Collection entries:
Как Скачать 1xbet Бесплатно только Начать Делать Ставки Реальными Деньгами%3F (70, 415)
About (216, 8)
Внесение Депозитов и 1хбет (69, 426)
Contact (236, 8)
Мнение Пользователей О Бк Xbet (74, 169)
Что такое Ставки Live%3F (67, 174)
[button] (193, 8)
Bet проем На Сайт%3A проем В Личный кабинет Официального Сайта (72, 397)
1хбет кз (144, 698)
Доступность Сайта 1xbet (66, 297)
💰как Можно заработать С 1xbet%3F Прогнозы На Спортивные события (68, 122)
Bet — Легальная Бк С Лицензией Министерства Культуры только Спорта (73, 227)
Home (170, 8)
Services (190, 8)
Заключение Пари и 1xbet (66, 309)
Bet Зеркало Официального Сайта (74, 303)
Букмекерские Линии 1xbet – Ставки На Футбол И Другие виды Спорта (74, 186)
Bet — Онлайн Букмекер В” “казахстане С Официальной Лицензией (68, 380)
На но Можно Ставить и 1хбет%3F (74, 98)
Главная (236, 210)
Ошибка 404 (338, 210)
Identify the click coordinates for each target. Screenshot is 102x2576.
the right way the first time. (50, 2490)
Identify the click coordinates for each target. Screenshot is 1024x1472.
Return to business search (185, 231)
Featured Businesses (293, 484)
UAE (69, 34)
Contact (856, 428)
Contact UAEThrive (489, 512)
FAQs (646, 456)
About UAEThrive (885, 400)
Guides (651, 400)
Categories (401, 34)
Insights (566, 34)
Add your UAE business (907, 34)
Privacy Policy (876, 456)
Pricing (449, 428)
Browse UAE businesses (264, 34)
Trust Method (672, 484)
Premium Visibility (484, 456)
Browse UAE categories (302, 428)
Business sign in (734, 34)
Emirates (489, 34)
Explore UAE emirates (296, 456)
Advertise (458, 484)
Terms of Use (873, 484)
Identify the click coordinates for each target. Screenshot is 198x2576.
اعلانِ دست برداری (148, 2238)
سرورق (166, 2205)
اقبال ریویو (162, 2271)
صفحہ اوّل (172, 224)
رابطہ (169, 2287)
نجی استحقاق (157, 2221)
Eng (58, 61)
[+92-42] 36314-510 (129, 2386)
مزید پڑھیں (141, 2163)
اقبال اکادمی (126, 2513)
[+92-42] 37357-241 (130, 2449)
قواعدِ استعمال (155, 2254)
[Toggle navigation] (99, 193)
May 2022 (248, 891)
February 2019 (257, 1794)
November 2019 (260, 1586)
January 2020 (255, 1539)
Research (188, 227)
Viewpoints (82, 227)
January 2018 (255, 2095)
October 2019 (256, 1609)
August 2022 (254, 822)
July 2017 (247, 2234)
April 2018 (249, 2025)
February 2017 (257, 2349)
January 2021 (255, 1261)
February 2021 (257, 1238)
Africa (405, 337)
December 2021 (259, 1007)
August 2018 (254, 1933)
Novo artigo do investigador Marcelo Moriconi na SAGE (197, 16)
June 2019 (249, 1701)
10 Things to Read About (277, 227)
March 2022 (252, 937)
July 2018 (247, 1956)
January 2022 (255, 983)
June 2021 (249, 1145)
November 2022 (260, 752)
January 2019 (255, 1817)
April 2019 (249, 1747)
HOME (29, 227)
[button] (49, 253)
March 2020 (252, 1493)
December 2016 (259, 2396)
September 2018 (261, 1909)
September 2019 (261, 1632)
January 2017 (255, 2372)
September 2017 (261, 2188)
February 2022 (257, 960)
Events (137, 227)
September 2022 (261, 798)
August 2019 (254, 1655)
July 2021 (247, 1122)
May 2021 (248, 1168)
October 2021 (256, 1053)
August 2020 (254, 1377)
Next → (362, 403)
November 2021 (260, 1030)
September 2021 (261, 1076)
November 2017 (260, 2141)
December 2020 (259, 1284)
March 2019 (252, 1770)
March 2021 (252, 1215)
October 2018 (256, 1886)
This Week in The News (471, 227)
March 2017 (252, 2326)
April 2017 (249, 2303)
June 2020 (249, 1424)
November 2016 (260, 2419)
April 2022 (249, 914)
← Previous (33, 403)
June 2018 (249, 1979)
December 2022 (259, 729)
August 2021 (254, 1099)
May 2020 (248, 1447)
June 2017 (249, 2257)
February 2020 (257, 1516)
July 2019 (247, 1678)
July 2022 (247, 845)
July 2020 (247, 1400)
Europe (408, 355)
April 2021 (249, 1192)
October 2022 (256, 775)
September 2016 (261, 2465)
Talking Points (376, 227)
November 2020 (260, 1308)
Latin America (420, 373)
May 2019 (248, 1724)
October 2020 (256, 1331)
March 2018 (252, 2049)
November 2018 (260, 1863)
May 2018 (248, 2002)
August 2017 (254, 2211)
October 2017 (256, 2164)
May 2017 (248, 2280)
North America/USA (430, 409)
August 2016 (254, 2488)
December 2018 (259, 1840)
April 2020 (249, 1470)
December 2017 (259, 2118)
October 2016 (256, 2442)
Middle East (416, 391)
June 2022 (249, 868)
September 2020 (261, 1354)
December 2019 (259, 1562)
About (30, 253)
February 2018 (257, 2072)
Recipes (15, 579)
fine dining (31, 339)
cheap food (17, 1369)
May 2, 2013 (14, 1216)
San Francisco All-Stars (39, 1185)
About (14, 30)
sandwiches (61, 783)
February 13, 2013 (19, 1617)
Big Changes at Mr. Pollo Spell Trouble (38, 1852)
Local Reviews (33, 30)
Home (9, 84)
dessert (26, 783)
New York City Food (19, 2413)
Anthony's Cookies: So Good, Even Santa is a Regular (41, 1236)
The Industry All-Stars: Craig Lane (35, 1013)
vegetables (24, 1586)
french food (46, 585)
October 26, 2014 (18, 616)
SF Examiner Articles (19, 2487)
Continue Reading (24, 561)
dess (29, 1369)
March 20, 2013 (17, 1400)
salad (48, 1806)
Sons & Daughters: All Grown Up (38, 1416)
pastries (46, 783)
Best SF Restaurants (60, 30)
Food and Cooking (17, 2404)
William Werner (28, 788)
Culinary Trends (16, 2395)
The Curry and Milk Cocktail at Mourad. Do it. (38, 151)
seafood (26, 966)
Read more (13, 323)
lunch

Task — In the entries above, how many lines hold the word "только"? Answer with the number only.

Answer box — 2